Week 10 from Valley Flora!

  • Green Beans
  • Purple and Orange Carrots
  • Cucumbers
  • Curly Parsley
  • Red Long of Tropea torpedo onions
  • Strawberries
  • Zucchini

On Rotation

  • Lettuce
  • Kale

Strawberries are back in the Harvest Basket after a two week hiatus! We've been pulling teeth trying to get enough berries out of the patch this year: yields have been two to three time lower than usual - in spite of giving the plants even more TLC than usual - and the bronzing episode we went through in July was demoralizingly long and widespread. Fortunately we've popped out the other side of the bronzing and the berries are back to being shiny, bright, and sweeter than ever these days. It also appears that we're having a little bump in production as of this week, so although we had to disappoint all of our wholesale accounts we were able to get the berries back into the CSA totes, harvest for the farmstand, and give a couple more beds over to the u-pick. Predicting the future on a farm is usually a terrible idea, prone to jinxing the whole outcome, but could it be that August/September might just be when our strawberry season finally hits its stride this year?

A depressed strawberry season has big economic ramifications for the farm, because even though the berries only occupy a humble half acre of space, they contribute disproportionately to the bottom line. Low yields make us ever-grateful for the abundance elsewhere on the farm, all of which helps make up for the strawberry income shortfall we're experiencing this year. But it also begs the question, what's going on out there in the berry patch to cause such a drastic reduction in yields? I've been casting about looking for answers this past month and from all the other farmers, gardeners and university strawberry experts I've spoken with, it appears to be a West-Coast-wide phenomenon. Even the mainstream commercial growers in California are having a rough year.

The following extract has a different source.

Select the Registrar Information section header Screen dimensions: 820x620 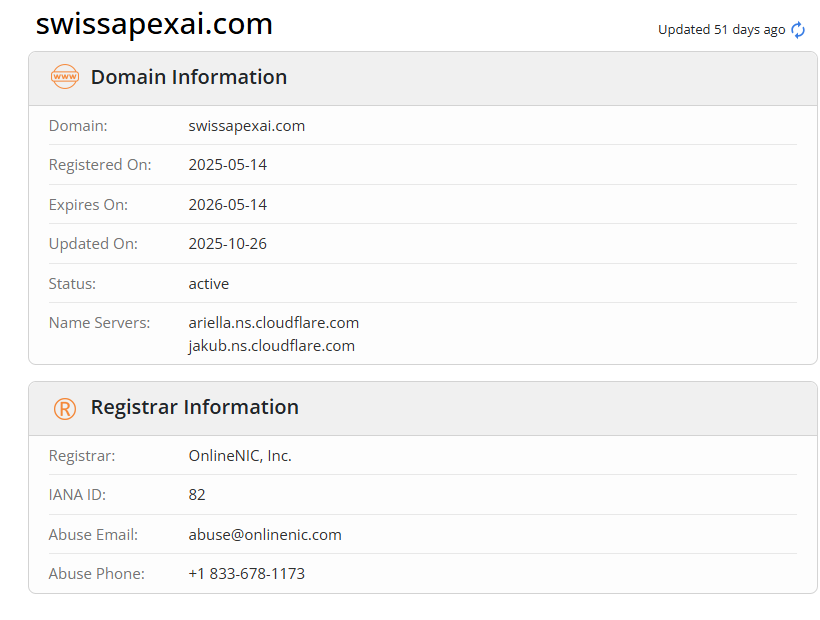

I got on the phone with Mark Bolda, a cooperative extension farm advisor with the University of California (and widely considered to be the THE guru when it comes to all thing strawberry), last week and he described a pretty grim season on the California coast. His theory is that our whopper of a winter - with so much prolonged rain - leached out too much nitrogen from the soil so the strawberry plants (which have a long and intense production season from June through September) are deficient in N and are firing on one cylinder instead of four. He said that among his growers on the Central Coast, those who increased their application of summertime Nitrogen are doing better than those who stuck to their standard fertility plan. It so happens that we've been feeding our plants twice the usual amount of organic fish emulsion since June (we run it through our drip irrigation lines every other week to stimulate the soil biology and support the plants). The problem is, there is a 6-7 week lag-time from application to ripe fruit (you get a flowering response from the strawberry plant two weeks after application, and then it's 4-5 weeks from flower to ripe fruit). So if we started doubling our rate of fish emulsion in mid-June and it's now early August, there's your 6-7 weeks. All to say, maybe we have reason to be hopeful that the berry patch is kicking into gear at last and will be more productive for the remainder of the season. Most of the plants look pretty healthy and vigorous - save for the zone that had to endure standing water for many weeks this winter during the worst of the weather - so I chose to be optimistic (it's kinda your only choice in farming, really....in fact, if there's one thing we farmers have in common, it's something that should be called "Perverse Optimism Disorder"). How else could we play this huge gamble each year?

Long story short, enjoy that little pint of strawberrie this week AND stay hopeful there will be more!